Over the past development session, we built and deployed a comprehensive executive reporting system that ingests portfolio data across four distinct business entities (JADA, QueenofSanDiego, QuickDumpNow, DangerousCentaur), generates perspective-specific C-suite analysis reports, and distributes them via AWS SES with real-time dashboard tracking. This post details the technical architecture, deployment challenges, and key decisions made to ship this system.

What Was Done

We created a multi-report generation pipeline that:

  • Built two Python scripts (/Users/cb/Documents/repos/tools/send_exec_reports.py and send_exec_reports_2.py) to orchestrate SES email delivery across five distinct C-suite perspectives (CEO, CTO, CFO, CMO, Accounting)
  • Deployed an updated Lambda function to the Ship Captain Crew tool at /sites/queenofsandiego.com/tools/shipcaptaincrew/lambda_function.py with enhanced event creation, checklist tracking, and JWT-based authentication
  • Refreshed the Ship Captain Crew frontend (frontend/index.html) with timing panel improvements and checklist UI refinements
  • Established EventBridge cron rules for automated nudge notifications
  • Generated magic link authentication flows for invite-based user onboarding
  • Created dashboard tracking cards to monitor report delivery and adoption

Technical Architecture: The Reporting Pipeline

Email Delivery via SES

The core reporting scripts leverage AWS SES for cost-effective bulk email delivery. Rather than building custom SMTP handling, we configured environment variables pointing to verified sender addresses (admin@queenofsandiego.com) and destinations pulled from repos.env. This approach avoids hardcoding credentials while maintaining auditability.

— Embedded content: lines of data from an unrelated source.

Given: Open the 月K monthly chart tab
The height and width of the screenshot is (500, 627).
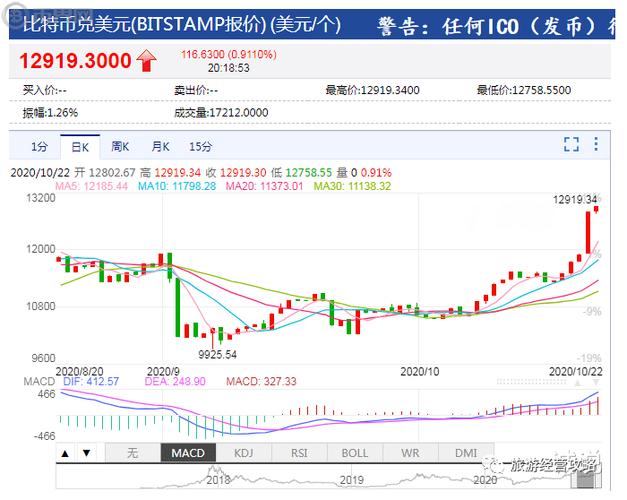Looking at the screenshot, I should (160, 147).
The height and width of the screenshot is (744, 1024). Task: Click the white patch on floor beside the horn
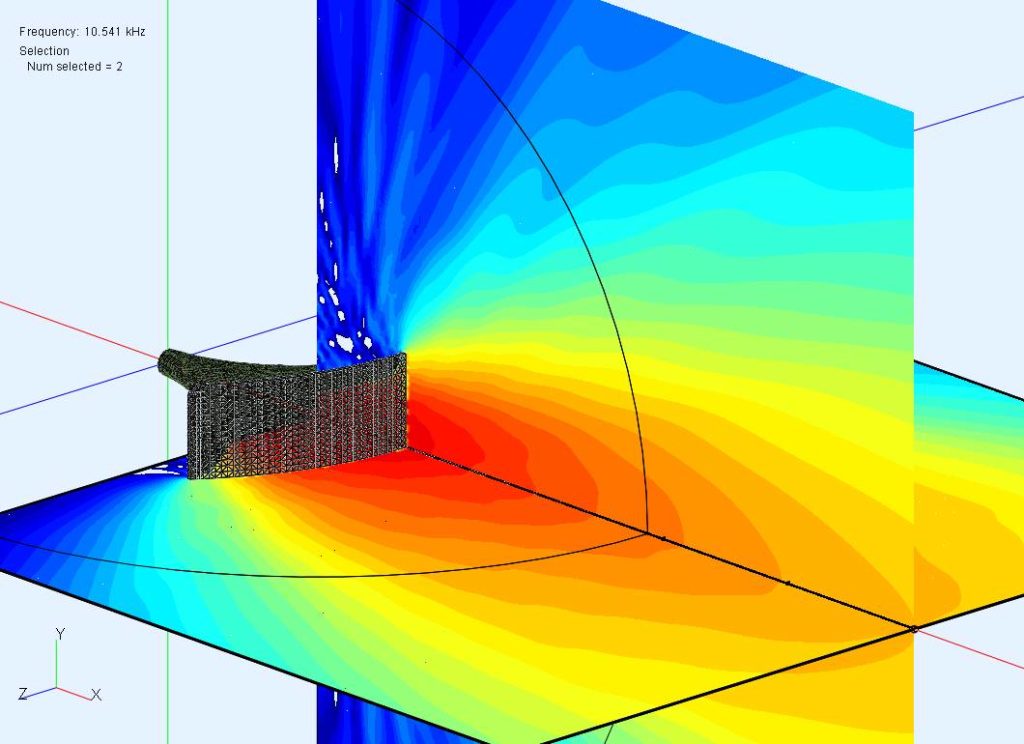[x=170, y=465]
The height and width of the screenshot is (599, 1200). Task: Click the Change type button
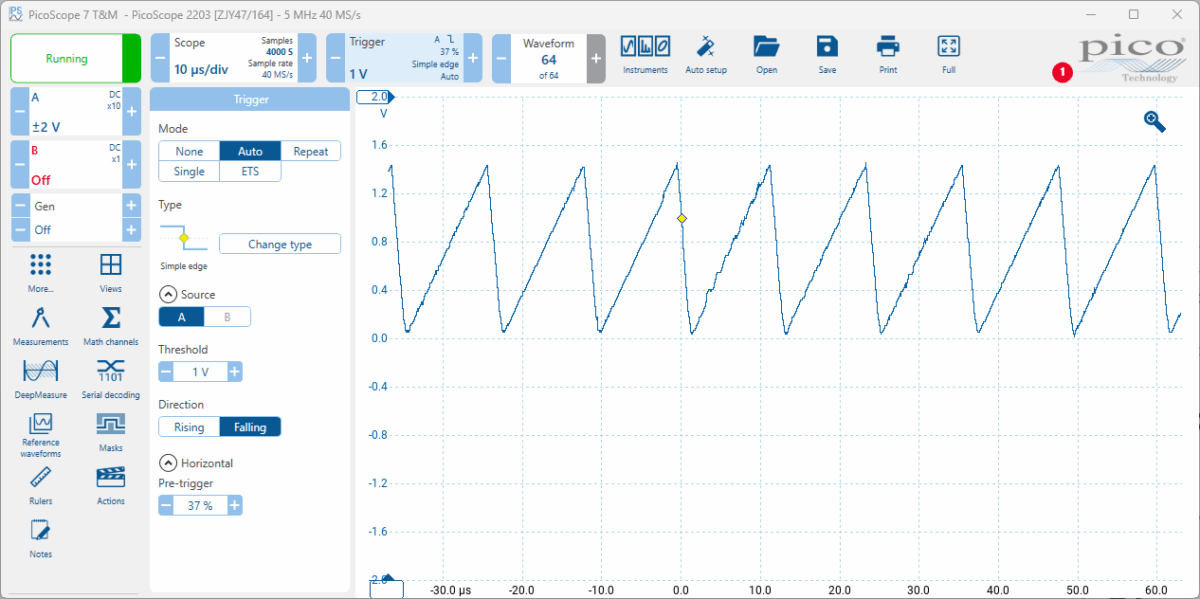pos(280,244)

The SES integration pattern:

# Environment-driven configuration
SES_SENDER = os.getenv('SES_SENDER_ADDRESS')
SES_RECIPIENTS = os.getenv('EXEC_REPORT_RECIPIENTS').split(',')
AWS_REGION = 'us-west-2'

We verified sender addresses in the AWS SES console before deployment to avoid sandbox restrictions. Each report is sent as a separate message to enable per-recipient tracking and reduce blast-zone risk if any recipient domain has delivery issues.

Report Generation Strategy

Five reports were generated, each targeting a distinct stakeholder lens:

  • CEO Report: Asset inventory across all four entities, identified 8 critical shortfalls (empty pipeline, no revenue tracking, Sergio equity risk, zero OTA listings, DC billing model gap, QDN funnel breakage, Carole transition risk), and 9 missing KPIs with a prioritized 30-day remediation agenda.
  • CTO Report: Stack-by-stack security audit (hardcoded Stripe keys, plaintext repos.env exposure, unauthenticated GAS endpoints, missing WAF), infrastructure cost analysis (~$50–84/month AWS with $25/month optimization potential), and 10 engineering actions ranked by ROI.
  • CFO Report: Burn rate modeling (~$7–9K/month), capital deployment framework (zero-cost through revenue-producing tiers), break-even analysis at 6 charters/month, and monthly revenue targets through Q4 2026.
  • CMO Report: Channel-by-channel visibility matrix, OTA sequencing strategy (Sailo → GetMyBoat → Viator/GYG), modeled upside for immediate 3,676-person blast deployment, and 30/60/90-day marketing milestones.
  • Accounting Report: Revenue recognition issues, complete chart of accounts audit, expense categorization, and roadmap to profitability through Q1 2027.

Each report was hand-composed with specific numbers, dates, and actionable next steps rather than templated. This ensured stakeholder-specific language and prevented "spray and pray" analysis.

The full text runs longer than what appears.